Ингрид как бы случайно прикрывает бровь ладонью и профессионально, исподтишка косится в сторону моего вчерашнего спасителя. Губы ее презрительно сжимаются, образуя несимпатичные вертикальные морщинки под носом.
— Никакой он не загадочный. Типичный клерк, офисная крыса. Правда, из высшего состава. Не коренной парижанин, сам, скорее всего из сельской местности, уж больно широка кость. Вырос на полях, лугах, где-нибудь на Луаре, но давно перебрался в столицу и теперь его в Пэи-де-ля-Луар никаким калачом не заманишь, последний раз был там лет семь назад, на похоронах бабки. Работает в офисе неподалеку от Сената, все как полагается — с четырехметровыми потолками, лепниной, бронзовыми люстрами и тяжелыми зеркалами. Отдельный кабинет, секретаршу не трахает. Поселился один, тоже с лепниной, непременно в шестнадцатом округе, а то, быть может, и в шестом или восьмом, с него станется. Постоянной подружки нет со времен Сорбонны. Ездит на гоночной машине, вполне вероятно красного цвета. И ничего особенного он тут не делает. То же, что и все мы.
— А что мы все тут делаем? — я замечаю, что бурная фантазия шведки, и, особенно, потрясающая в себе уверенность начинают меня слегка раздражать.
— А как ты думаешь?
— А как тут можно думать?
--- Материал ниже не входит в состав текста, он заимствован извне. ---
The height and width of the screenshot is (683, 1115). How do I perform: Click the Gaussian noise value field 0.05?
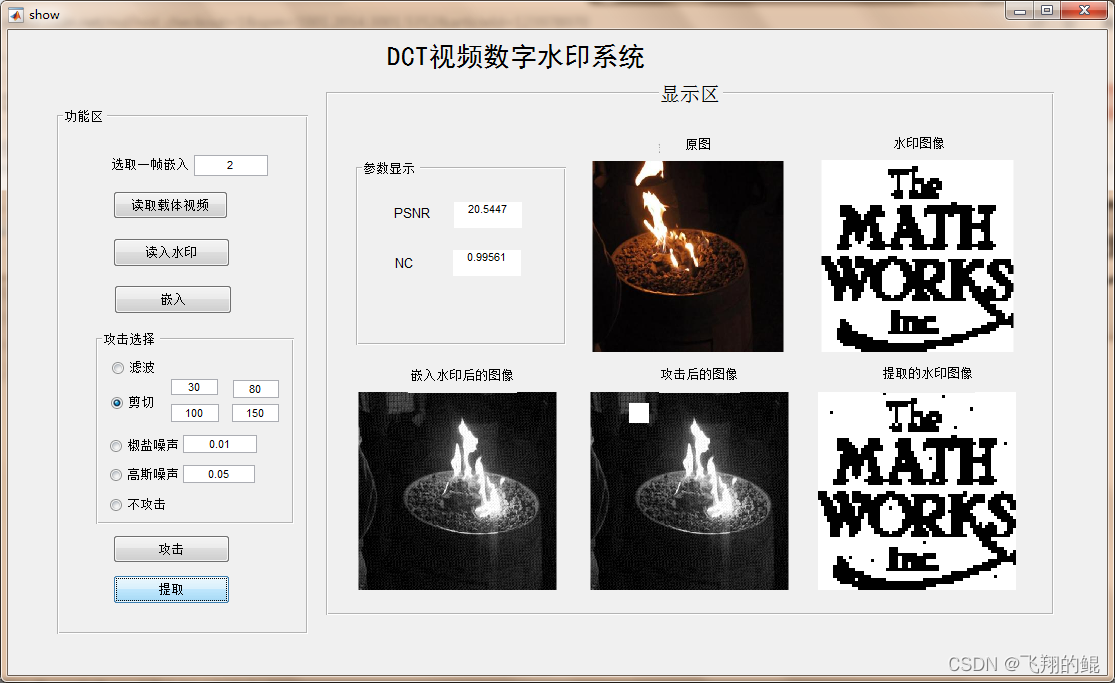click(218, 473)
Просто приехали на два-три месяца отдохнуть.
— Милочка! Помилуй, не занимайся самообманом! Люди не отдыхают по два-три месяца. —
Шведка неожиданно понижает голос и шепчет мне на ухо: — Мы все здесь прячемся.Я незаметно вытираю кулаком слегка оплеванную ею щеку.
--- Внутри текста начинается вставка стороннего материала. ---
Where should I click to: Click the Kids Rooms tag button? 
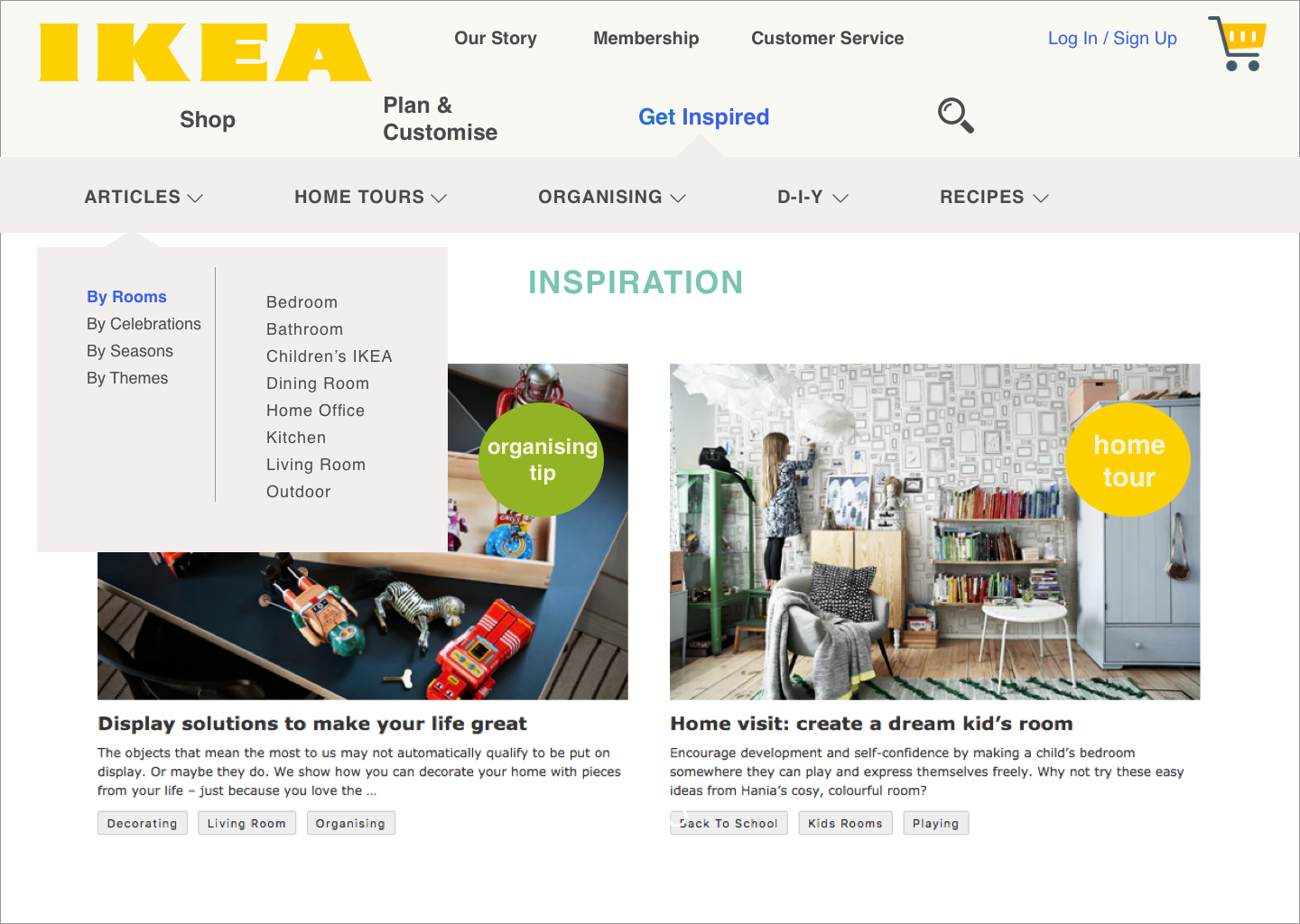click(x=845, y=823)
— И от чего же мы все тут прячемся?
— Кто от чего, но в целом все от одного и того же — от «той» жизни, от «реальной»… А по мелочи, у каждого свои ничего не значащие нюансы. Я вот — прячусь здесь от старости, например. А от чего ты — тебе виднее.
Внимательно изучив свои ногти, я тушу сигарету в пепельницу и прихожу к выводу, что либо шведка обладает редким даром стопроцентно портить мне аппетит, либо жизнь моя зашла в такую точку, где каждая вторая тема в считанные минуты выводит меня из себя. С сожалением отодвинув от себя тарелку с остывшими таглиателле, я поднимаюсь уходить, но Ингрид успевает ухватить меня за локоть.
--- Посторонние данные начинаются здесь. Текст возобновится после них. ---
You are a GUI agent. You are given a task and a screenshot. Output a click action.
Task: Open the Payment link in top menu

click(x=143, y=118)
— Погоди! Полиция пришла! Вон у дверей, видишь? Я же говорила, это убийство! Значит будет и расследование!
Я покорно опускаюсь обратно на стул. К нашему столу и впрямь немедленно подходят Лучано и мелкий таец в мешковатой форме цвета хаки, над воротником-стойкой маской застыло серьезное рябое лицо с хитроватыми азиатскими глазками. Не желая привлекать внимания обедающих, они почти шепчутся — глупая и запоздалая предосторожность, все взгляды все равно обращены на них.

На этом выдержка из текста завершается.